Roddie Haley

Personal information
- Full name: Roddie Witzasky Haley
- Nationality: American
- Born: December 6, 1964 Texarkana, Texas, U.S.
- Died: February 17, 2022 (aged 57) Texarkana, Texas, U.S.

Sport
- Sport: Athletics
- Event: Sprint
- College team: Arkansas Razorbacks

Achievements and titles
- Personal best: 400 m – 44.48s (1986)

Medal record
Representing the United States
World Championships
| Gold medal – first place | 1987 Rome | 4 × 400 m relay |
Pan American Games
| Gold medal – first place | 1987 Indianapolis | 4 × 400 m relay |
USA Outdoor Track and Field Championships
| Silver medal – second place | 1986 Eugene | 400 m |
| Silver medal – second place | 1987 San Jose | 400 m |
| Bronze medal – third place | 1985 Indianapolis | 400 m |
NCAA Division I Outdoor Track and Field Championships
| Gold medal – first place | 1985 Austin | 400 m |
| Gold medal – first place | 1986 Indianapolis | 500 m |
| Gold medal – first place | 1987 Baton Rouge | 500 m |

= Roddie Haley =

American sprinter (1964–2022)

Roddie Witzasky Haley (December 6, 1964 – February 17, 2022) was an American sprinter.

==Biography==
Haley ran on the American 4 × 400 m relay team at the 1987 Pan American Games and 1987 World Championships, winning gold medals at both events. He also finished eighth in the individual 400 metres at the 1987 World Championships.

He was an NCAA 400 meter champion as a freshman in college at the University of Arkansas, with a time of 44.20 seconds. Haley was also a nine-time All-American (four indoor, five outdoor) for coach John McDonnell, and one of the Razorbacks’ top performers both on the indoor and outdoor ovals.

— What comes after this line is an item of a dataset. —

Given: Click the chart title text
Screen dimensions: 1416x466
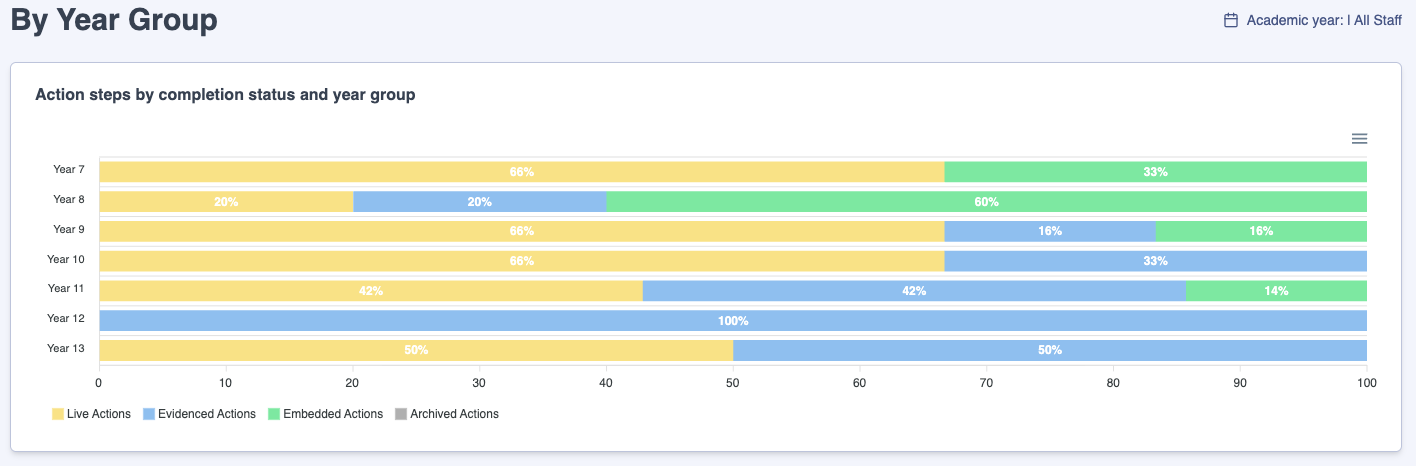Looking at the screenshot, I should tap(225, 95).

Haley was also a three-time NCAA champion, including twice in the indoor 500 meters (1986–87) and once in the outdoor 400 meters (1985). He earned SWC titles indoors in the 440 yard dash (1985) and 600 yard dash (1987), and was a three-time SWC outdoor champion in the 400 meters (1985–87). Haley further captured a SWC title at the conference outdoor meet in 1985 in the 4 × 100 meter relay. He remains the outdoor 400 meter record holder with a time of 44.48 set in 1986. Haley was part of four SWC and four NCAA team championships in his three seasons, including contributing to the first national triple crown in school history in 1985.

Haley was inducted into the University of Arkansas Hall of Honors on September 2, 2016. He died on February 17, 2022, at the age of 57.